— Exercise —
Your output should be the line that contains "Screen dimensions: 1160x382" and all lines after it in the records, retyped exactly through the last one.

— Available data —
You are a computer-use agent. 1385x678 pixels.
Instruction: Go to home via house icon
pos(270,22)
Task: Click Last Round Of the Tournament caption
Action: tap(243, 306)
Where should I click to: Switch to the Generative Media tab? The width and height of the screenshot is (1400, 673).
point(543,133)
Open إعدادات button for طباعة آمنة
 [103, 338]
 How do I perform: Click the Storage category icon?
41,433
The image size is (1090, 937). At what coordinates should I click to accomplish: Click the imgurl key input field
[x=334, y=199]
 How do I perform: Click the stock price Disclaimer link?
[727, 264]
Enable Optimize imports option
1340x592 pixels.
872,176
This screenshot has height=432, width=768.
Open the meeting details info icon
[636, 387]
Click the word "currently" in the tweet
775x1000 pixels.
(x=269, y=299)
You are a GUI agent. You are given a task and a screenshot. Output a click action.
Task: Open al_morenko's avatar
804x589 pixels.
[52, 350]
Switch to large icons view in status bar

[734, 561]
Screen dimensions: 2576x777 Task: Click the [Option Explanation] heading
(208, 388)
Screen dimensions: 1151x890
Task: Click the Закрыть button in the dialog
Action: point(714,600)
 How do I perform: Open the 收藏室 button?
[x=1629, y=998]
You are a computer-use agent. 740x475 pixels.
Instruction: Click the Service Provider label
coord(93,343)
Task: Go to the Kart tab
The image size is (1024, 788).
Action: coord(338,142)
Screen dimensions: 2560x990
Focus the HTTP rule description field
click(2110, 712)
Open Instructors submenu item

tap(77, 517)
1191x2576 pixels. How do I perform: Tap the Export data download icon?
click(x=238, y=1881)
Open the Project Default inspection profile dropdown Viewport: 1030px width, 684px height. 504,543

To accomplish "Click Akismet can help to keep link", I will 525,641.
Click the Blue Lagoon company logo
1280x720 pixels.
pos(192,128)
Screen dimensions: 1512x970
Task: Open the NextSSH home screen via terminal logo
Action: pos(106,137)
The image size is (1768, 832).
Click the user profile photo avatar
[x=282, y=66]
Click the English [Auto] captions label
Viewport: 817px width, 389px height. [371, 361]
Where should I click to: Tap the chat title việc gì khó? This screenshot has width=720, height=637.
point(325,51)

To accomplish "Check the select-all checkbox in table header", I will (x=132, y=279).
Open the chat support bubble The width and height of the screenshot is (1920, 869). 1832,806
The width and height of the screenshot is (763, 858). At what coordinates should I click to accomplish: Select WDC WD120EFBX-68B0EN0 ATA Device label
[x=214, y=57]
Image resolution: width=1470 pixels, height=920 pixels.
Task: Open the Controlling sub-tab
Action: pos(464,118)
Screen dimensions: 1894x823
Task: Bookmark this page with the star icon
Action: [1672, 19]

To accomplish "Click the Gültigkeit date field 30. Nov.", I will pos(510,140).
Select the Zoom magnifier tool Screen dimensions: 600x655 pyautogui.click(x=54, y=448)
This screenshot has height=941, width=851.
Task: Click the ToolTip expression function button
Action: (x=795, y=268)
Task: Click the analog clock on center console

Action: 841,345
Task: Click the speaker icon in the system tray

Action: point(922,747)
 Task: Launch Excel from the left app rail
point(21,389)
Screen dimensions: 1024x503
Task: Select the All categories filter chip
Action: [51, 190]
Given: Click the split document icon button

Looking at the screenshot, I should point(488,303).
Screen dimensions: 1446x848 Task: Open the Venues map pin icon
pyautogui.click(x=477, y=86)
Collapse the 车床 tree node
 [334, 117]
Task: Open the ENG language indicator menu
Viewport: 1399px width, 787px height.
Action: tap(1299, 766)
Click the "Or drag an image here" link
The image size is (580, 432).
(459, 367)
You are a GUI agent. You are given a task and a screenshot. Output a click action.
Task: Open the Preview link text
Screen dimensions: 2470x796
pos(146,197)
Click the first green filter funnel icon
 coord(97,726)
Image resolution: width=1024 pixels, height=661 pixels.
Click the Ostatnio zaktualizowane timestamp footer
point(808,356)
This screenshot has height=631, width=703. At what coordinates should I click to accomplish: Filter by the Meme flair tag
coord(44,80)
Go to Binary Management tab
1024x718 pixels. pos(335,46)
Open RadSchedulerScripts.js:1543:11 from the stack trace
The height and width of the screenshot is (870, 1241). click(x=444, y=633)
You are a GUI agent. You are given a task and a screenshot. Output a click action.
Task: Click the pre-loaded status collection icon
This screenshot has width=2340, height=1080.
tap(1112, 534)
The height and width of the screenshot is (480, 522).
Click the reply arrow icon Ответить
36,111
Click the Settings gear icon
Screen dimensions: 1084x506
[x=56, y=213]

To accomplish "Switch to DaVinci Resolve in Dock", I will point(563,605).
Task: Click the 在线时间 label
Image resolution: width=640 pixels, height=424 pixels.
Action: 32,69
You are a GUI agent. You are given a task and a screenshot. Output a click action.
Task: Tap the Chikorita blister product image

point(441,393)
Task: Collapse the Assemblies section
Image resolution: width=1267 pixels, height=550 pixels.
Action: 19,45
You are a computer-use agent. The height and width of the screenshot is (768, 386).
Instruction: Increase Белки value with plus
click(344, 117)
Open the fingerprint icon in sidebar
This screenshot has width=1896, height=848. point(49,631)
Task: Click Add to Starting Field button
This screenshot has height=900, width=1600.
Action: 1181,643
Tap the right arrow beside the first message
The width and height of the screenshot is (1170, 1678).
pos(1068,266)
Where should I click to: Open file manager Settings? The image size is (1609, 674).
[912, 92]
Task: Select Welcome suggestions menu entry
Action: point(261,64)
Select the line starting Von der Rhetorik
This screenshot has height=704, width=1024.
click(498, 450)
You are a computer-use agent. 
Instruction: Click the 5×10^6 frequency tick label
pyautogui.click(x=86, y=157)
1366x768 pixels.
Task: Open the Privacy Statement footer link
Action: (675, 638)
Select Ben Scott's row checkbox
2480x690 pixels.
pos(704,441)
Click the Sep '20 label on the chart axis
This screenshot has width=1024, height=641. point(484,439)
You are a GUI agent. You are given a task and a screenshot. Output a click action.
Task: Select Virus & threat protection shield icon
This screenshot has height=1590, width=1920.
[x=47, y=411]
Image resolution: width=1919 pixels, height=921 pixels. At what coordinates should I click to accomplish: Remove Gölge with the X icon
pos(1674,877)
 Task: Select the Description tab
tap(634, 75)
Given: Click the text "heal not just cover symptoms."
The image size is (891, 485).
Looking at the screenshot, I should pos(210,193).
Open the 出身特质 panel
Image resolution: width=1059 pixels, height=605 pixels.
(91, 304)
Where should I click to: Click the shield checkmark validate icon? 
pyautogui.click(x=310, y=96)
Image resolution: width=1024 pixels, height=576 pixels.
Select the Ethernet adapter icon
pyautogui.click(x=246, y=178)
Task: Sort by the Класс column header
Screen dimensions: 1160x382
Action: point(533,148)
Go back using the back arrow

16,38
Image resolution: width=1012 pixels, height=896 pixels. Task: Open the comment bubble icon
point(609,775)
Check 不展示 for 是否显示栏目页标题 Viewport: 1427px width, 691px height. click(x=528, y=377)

— Your response —
Screen dimensions: 1160x382
Action: point(533,148)
Go back using the back arrow

16,38
Image resolution: width=1012 pixels, height=896 pixels. Task: Open the comment bubble icon
point(609,775)
Check 不展示 for 是否显示栏目页标题 Viewport: 1427px width, 691px height. click(x=528, y=377)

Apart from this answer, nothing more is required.